Reading text START
WACO, Texas (KWTX) One Central Texas Marine didn't let an injury in Vietnam that ended his military career stop him from a life serving others.
Veteran John Metcalf
John Metcalf was hit by two grenades as he and his squad tried to track down Viet Cong fighters who had attacked his camp.
It was October, 1967.
"My entire left side from the bottom of my foot to the upper part of my back, I was hit about 45 times," he told us.
Metcalf drug himself to cover in the jungle and laid there in and out of consciousness until someone found him.
"I hear noise, and I thought well, I guess it's over dude, because you can't find your weapon and there's people coming after you," Metcalf said.
Fortunately for Metcalf, it was a U.S. Marine.
"Actually, it was the other squad leader," he told us, "he comes in with no shirt, no weapons, no nothing and just picks me up like a rag doll, at this point he weighed about 180, and I weighed 212 pounds."
He was sent to a hospital in Japan.
Metcalf had sufered major injuries to his left leg and had to learn how to walk again.
His military career was over.
"I ended up with a compound fracture of this leg," he said, "this grenade must have had eyes because it severed the peroneal nerve in four places. I wasn't going to walk again normally."
The peroneal nerve controls the lifting of your foot.
With no physical therapy he took it slow, and eventually, through practice and with the help of a brace, he regained his ability to walk.
Reading text END
_Task prompt_
Edit the account of Marine veteran John Metcalf, starting at "His military career was" and ending at "of your foot.", and replace "peroneal nerve" with "fibular nerve" throughout that span.
Material provided START
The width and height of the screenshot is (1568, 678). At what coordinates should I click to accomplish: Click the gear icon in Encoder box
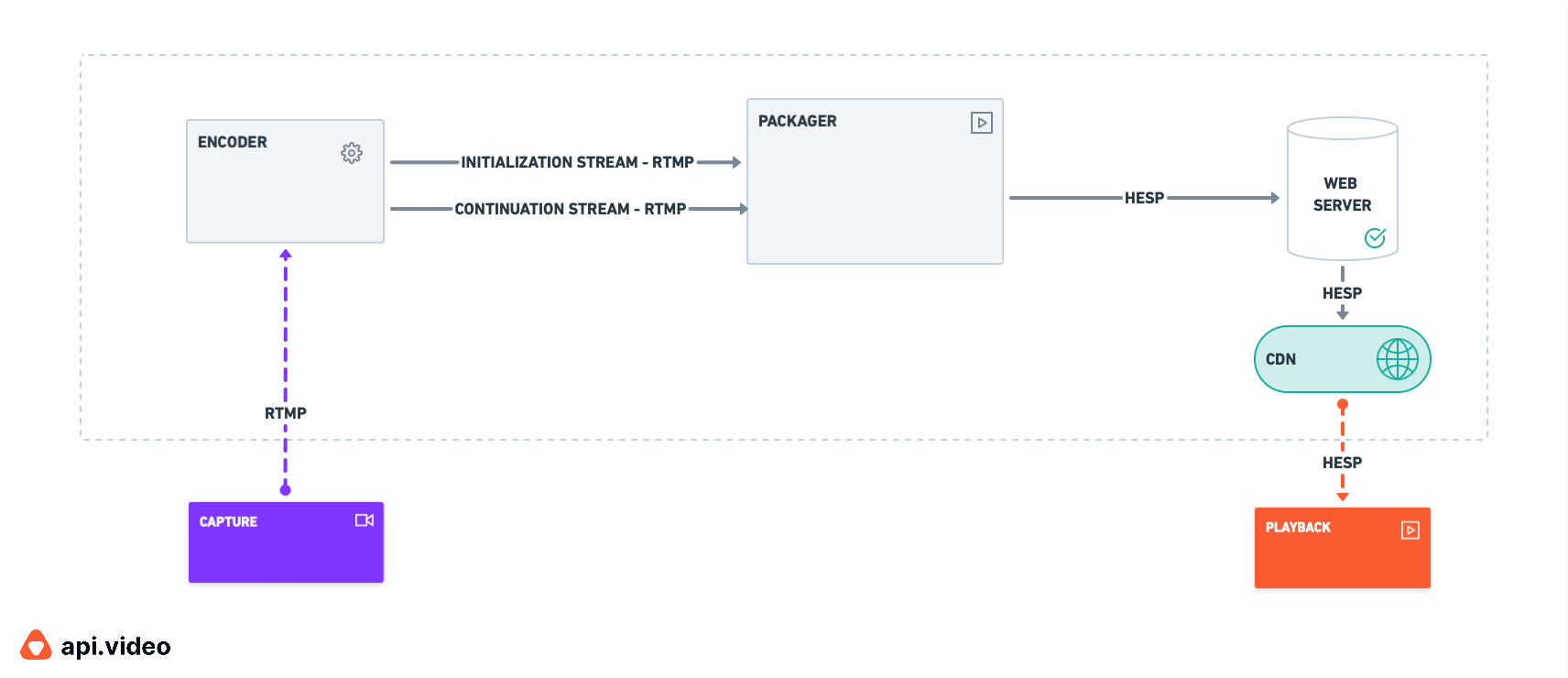click(352, 153)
Material provided END
_Result of the task_
His military career was over.
"I ended up with a compound fracture of this leg," he said, "this grenade must have had eyes because it severed the fibular nerve in four places. I wasn't going to walk again normally."
The fibular nerve controls the lifting of your foot.